Unit IV: Big Data Frameworks (English Summary)

Applications on Big Data Using Pig and Hive

Pig and Hive let users process large Hadoop datasets without writing MapReduce. Pig Latin is a scripting language; HiveQL is SQL-like. Analysts use Hive for queries and Pig for ETL pipelines.

Pig is procedural and excellent for data transformations and ETL; its Grunt shell and UDF support speed development.
Hive provides a data‑warehouse on HDFS and lets SQL-trained analysts run ad‑hoc analytics. Its metastore and execution engine integrate with other tools such as Spark and Impala.
Use cases include log parsing, data cleansing, ETL jobs, and preparing training data for machine learning.
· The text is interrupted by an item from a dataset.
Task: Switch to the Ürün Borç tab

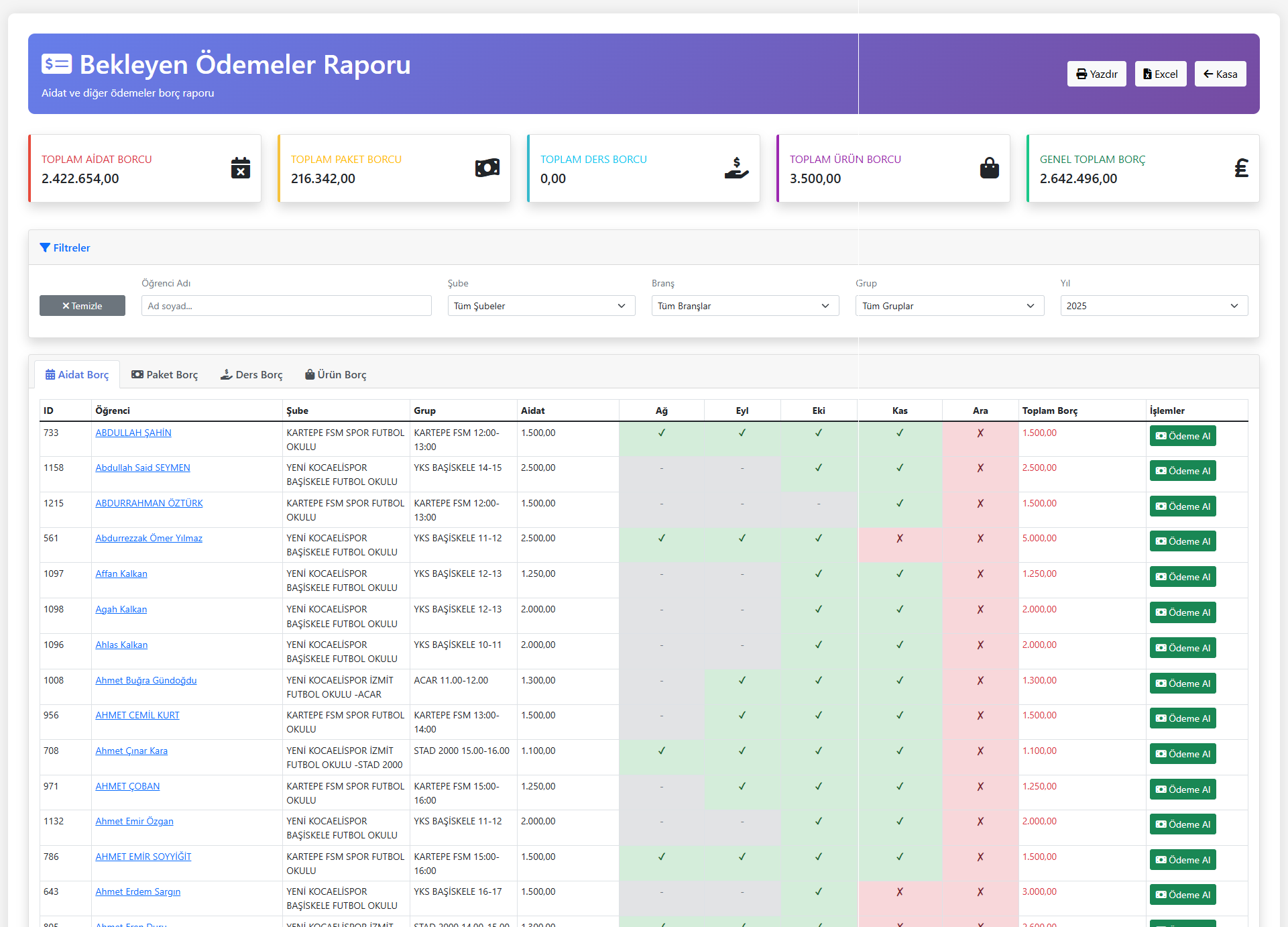Action: point(336,374)
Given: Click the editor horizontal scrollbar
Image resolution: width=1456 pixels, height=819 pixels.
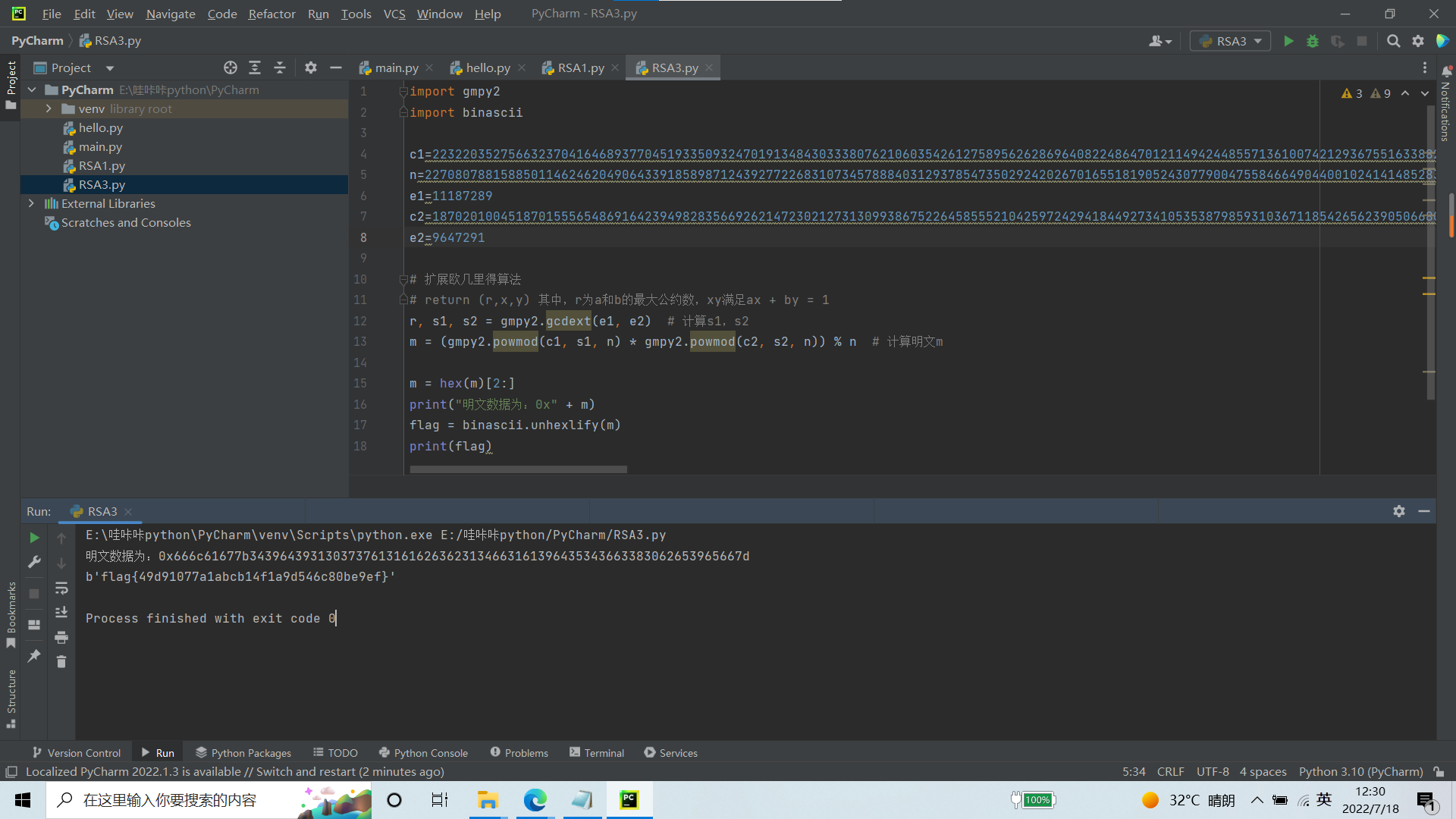Looking at the screenshot, I should (518, 469).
Example: telecom call-duration aggregation in Pig and Hive.

Data processing operators in Pig

Pig Latin offers operators that manipulate bags, relations, and tuples. Common ones include:

LOAD, STORE for reading/writing HDFS data (text, Avro, Parquet).
FILTER, GROUP, JOIN, CROSS, COGROUP, SPLIT for relational operations.
FOREACH … GENERATE, ORDER, LIMIT, DISTINCT for projection, sorting, sampling.
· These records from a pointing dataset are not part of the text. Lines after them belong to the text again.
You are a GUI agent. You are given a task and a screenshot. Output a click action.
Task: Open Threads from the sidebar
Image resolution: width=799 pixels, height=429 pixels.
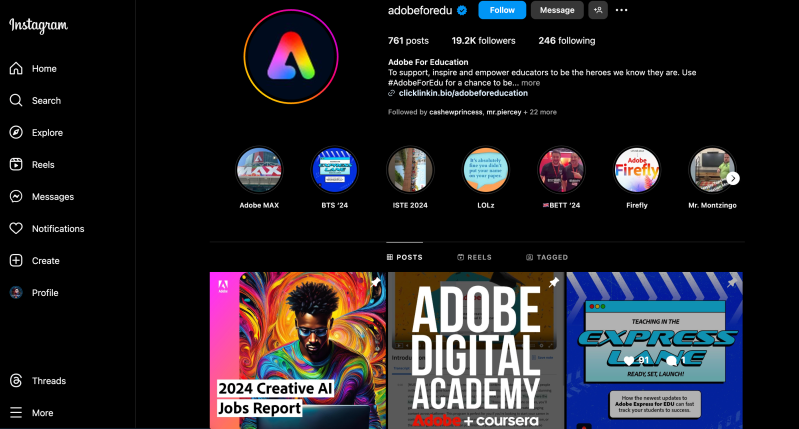[16, 381]
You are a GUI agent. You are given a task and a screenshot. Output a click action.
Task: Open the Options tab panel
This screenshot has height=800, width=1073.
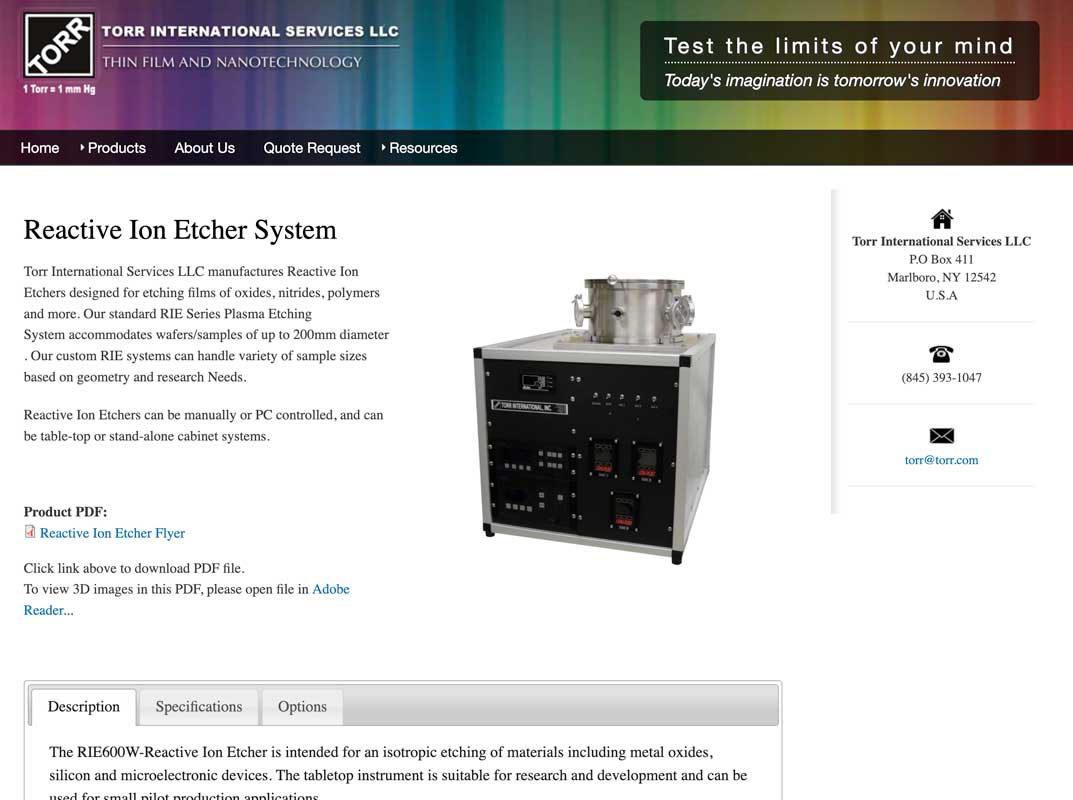(302, 707)
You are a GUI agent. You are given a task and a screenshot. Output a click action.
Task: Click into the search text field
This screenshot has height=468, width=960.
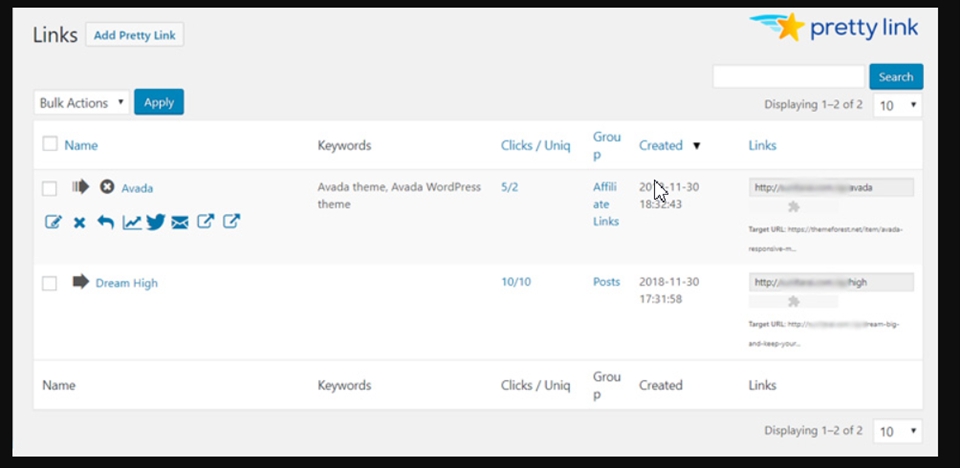(788, 77)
Operators are lazy and chain into optimized dataflows, which the engine converts into MapReduce/Tez/Spark. UDFs and EXPLAIN help extend and debug logic.

Hive services

Key components:

Metastore for metadata and statistics; shared with Spark, Impala, Presto.
HiveServer2 for JDBC/ODBC sessions with authentication and result streaming.
Driver and Execution Engine (MapReduce/Tez/Spark) that compile and run queries. CLI/Beeline and web UI provide interfaces.

Security (Kerberos, LDAP) and high availability are supported.
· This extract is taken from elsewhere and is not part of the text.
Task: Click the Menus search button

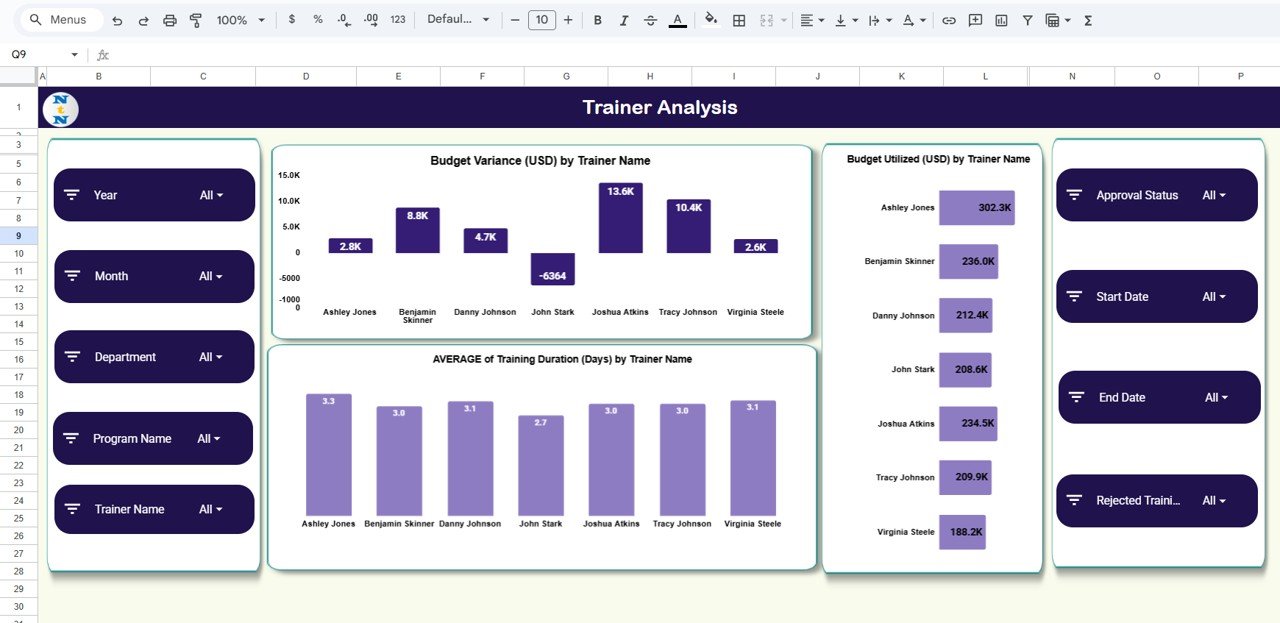Action: tap(59, 20)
HiveQL – Querying Data in Hive

Supports DDL and DML, partitioning, bucketing, window functions, ACID transactions, and various file formats (Parquet, ORC, Avro, JSON). UDFs extend functionality.

hljs sql

SELECT country, SUM(amount) FROM sales GROUP BY country;

Cost-based optimization, vectorization, and EXPLAIN assist performance tuning.

Fundamentals of HBase and Zookeeper

HBase is a NoSQL store with tables, column families, regions, and strong consistency; it serves random reads/writes at low latency. Zookeeper provides coordination (leader election, configuration, watches) used by HBase and many Hadoop components. Ensembling requires quorum and ensures high availability.

Example: time-series metrics with HBase, HBase + Zookeeper used by Kafka, Hive, Spark.

IBM Infosphere BigInsights and Streams

BigInsights: IBM’s Hadoop distribution with GUI workbench (BigSheets), text analytics, geospatial functions, and connectors to DB2/Netezza/SPSS/Cognos. Streams: real-time streaming analytics platform using SPL/Java/C++ operators for low-latency processing of sensor, social, or market data.

Together they cover batch and stream analytics in enterprise environments.